The same can be said of the election of Donald Trump, whose policies have been soundly criticized and rejected in recent days by the United Nations who said they reward the rich and punish the poor, worsening already skyrocketing inequality. And yet poor people voted for Trump. Not because they are stupid, but because they had been so alienated by politics as usual and grew tired of waiting for economic policies to help them. Perhaps when you don’t have much, it is tough to see how much worse it can get.

Trump’s plan was always about making himself and his friends richer, and it’s hard to see where Doug Ford’s plan is any different. Indeed, even his tax cuts are designed to help people of his own socio-economic status — wealthy Ontarians.

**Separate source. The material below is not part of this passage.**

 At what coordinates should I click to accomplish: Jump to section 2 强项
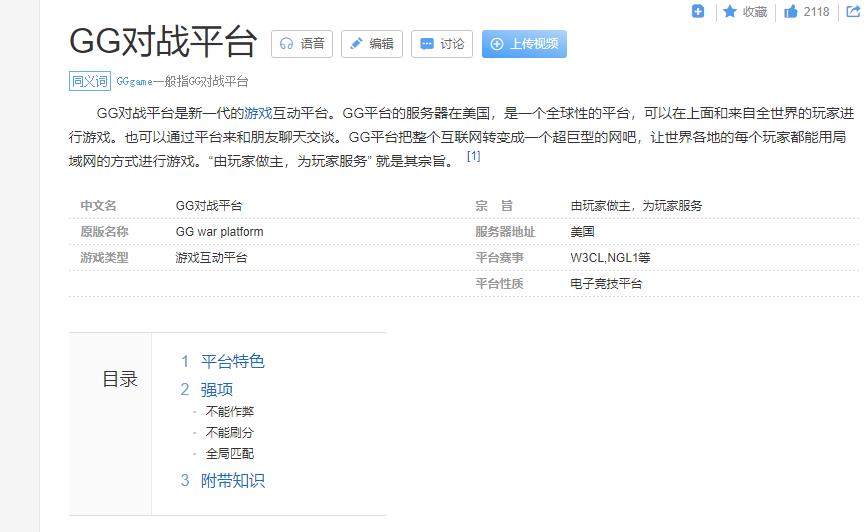coord(216,389)
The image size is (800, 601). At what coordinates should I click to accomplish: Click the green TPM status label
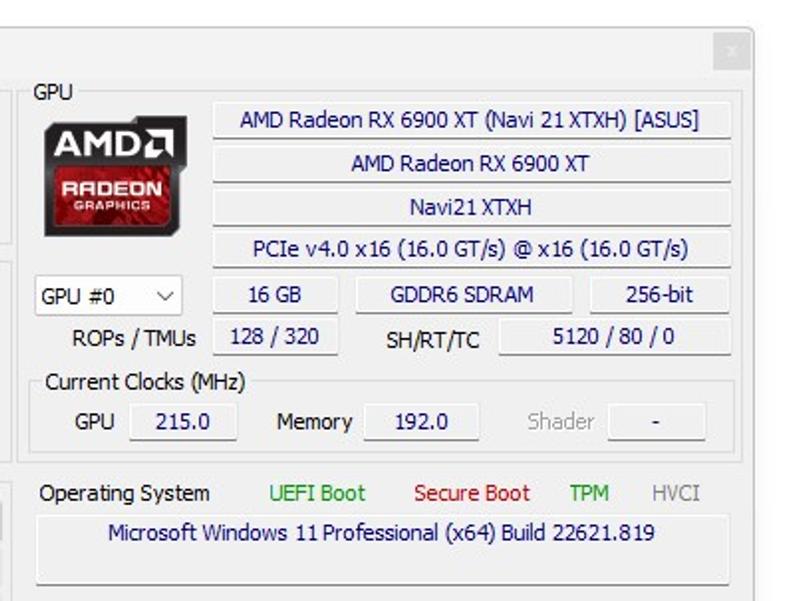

This fits with what pollsters and Marx like to describe as people voting against their own interests, with their hearts and not their heads.

It’s a very strong message to those — especially progressives — who perhaps have bought into status quo politics.

And it brings more weight to the argument for electoral reform when — over and over again — less than 40 per cent of the voting population can hand over all the political power to one party. This means political parties do not need to appeal to everyone, just the voters they need to win.

How many examples does Canada need before we get a leader with guts enough to change electoral politics, so every vote truly does count towards representation? The first-past-the-post system alienates people and feeds discontent with politics.

It isn’t the only problem, but it’s an important one.

If we want to do something about cynicism in politics and mute populist rhetoric, let’s build a system that shares the power.